Material for the task START

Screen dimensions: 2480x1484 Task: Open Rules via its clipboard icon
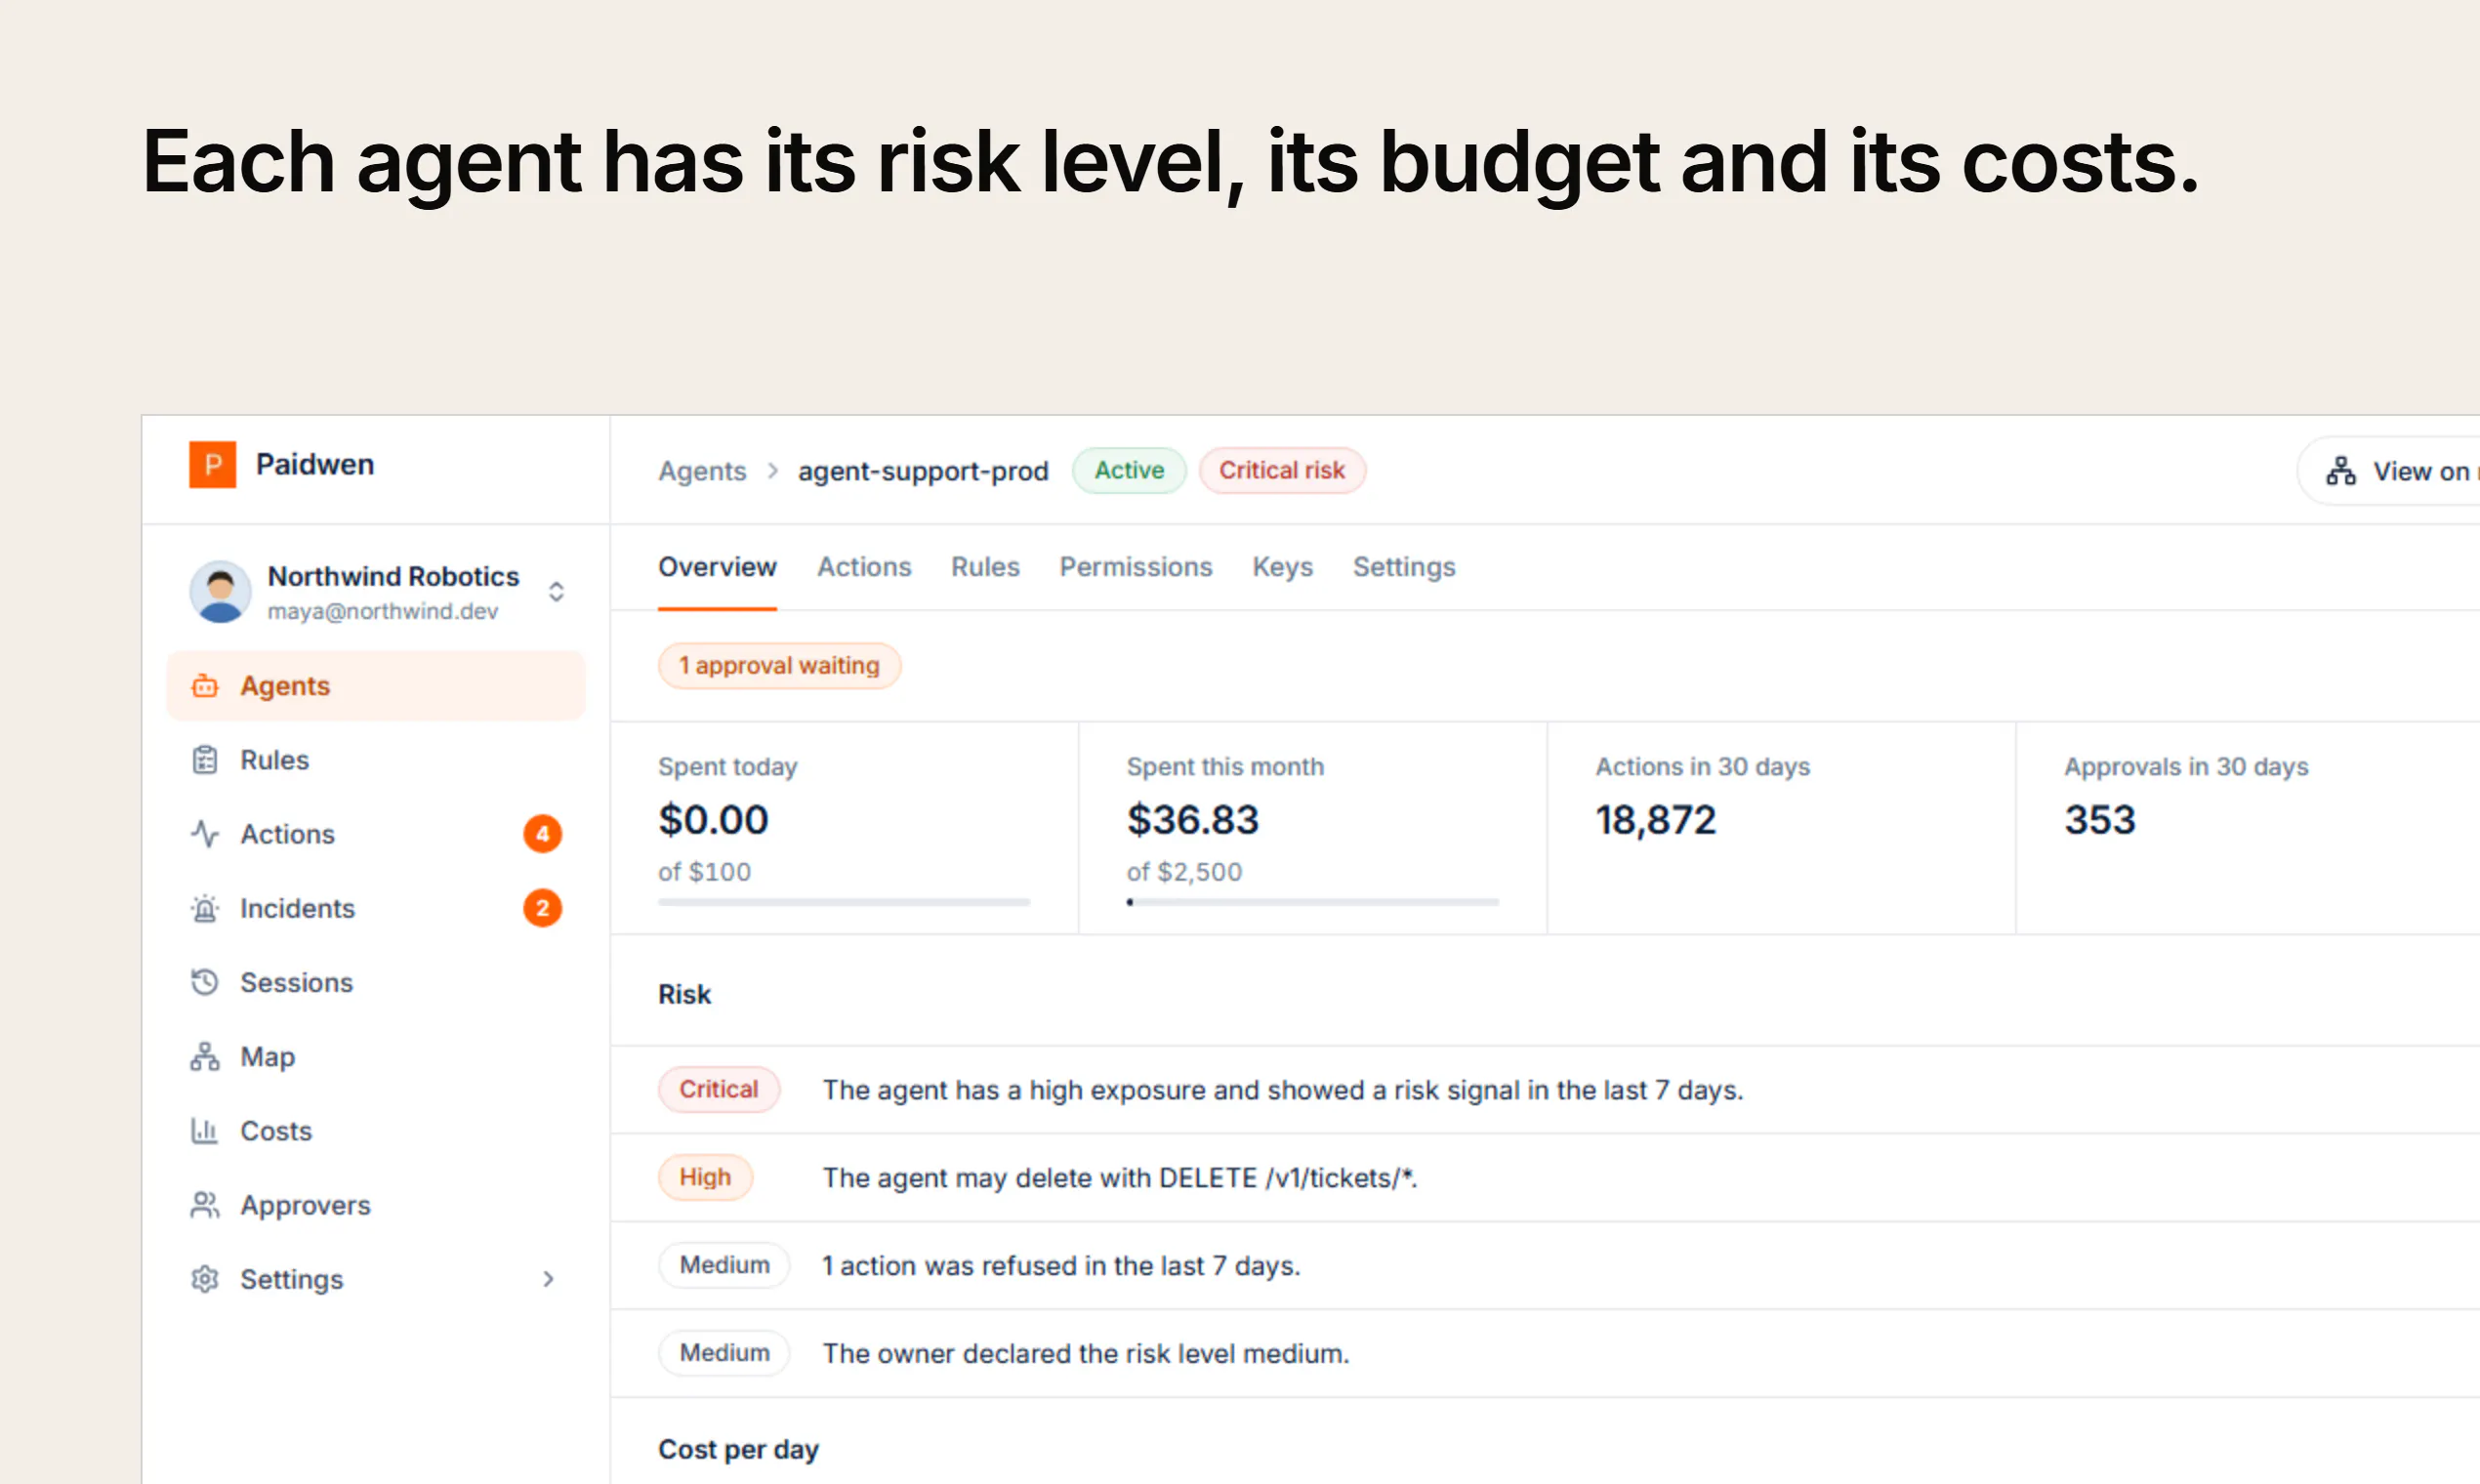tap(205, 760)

Material for the task END
Material for the task START

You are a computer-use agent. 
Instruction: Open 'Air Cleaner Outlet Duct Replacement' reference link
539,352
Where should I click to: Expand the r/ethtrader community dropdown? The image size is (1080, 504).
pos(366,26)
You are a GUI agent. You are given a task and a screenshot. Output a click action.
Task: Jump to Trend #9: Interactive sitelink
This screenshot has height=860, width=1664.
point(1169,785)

Material for the task END
Material for the task START

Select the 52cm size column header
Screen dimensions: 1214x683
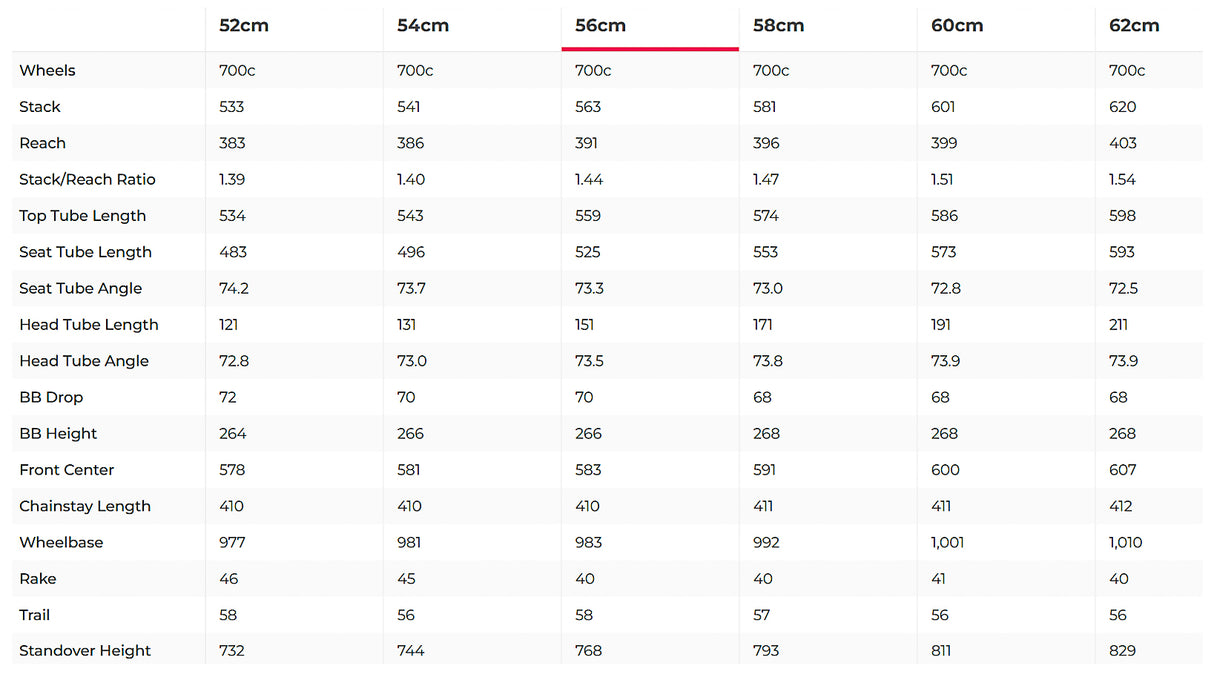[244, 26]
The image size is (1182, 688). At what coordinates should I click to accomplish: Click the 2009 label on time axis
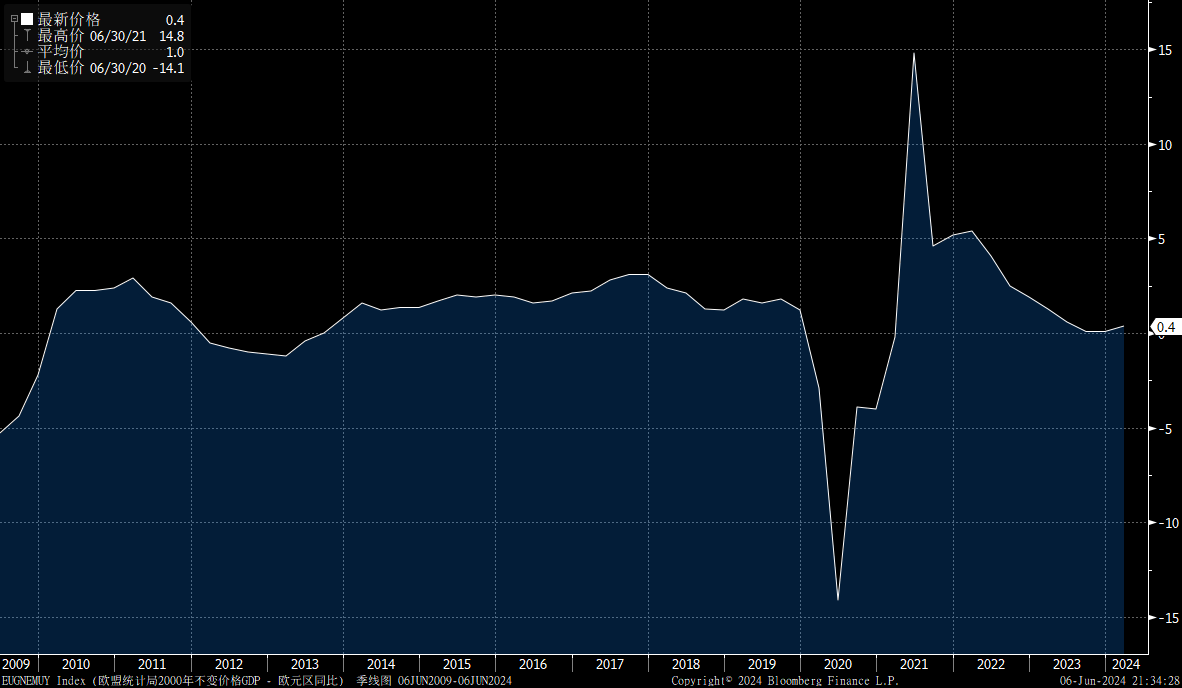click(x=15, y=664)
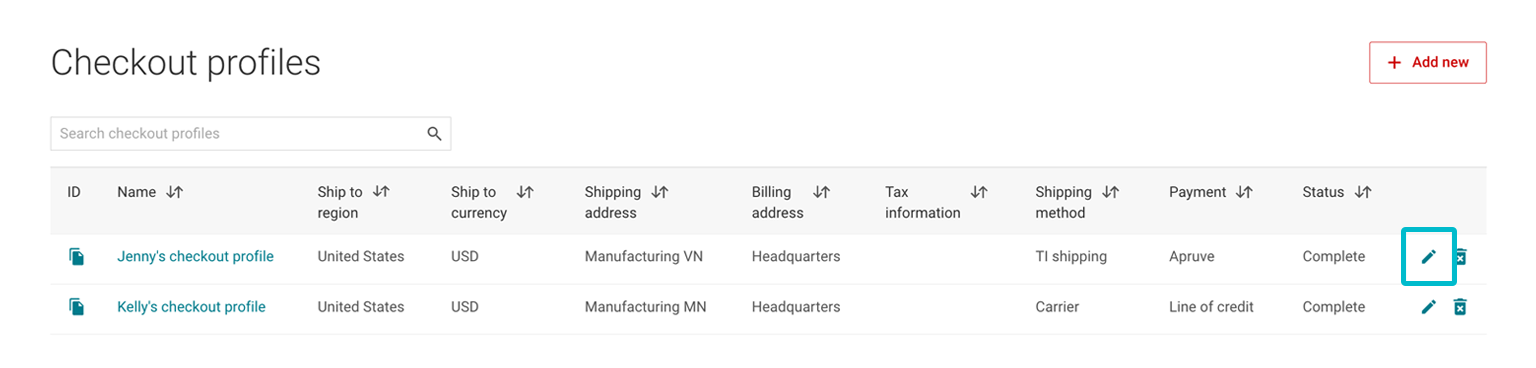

Material for the task END

What to work on —
Could you copy each line of the material that holds "agent"?

Solution to the problem —
You are a computer-use agent. 
You are a GUI agent. You are given a task and a screenshot. Output a click action.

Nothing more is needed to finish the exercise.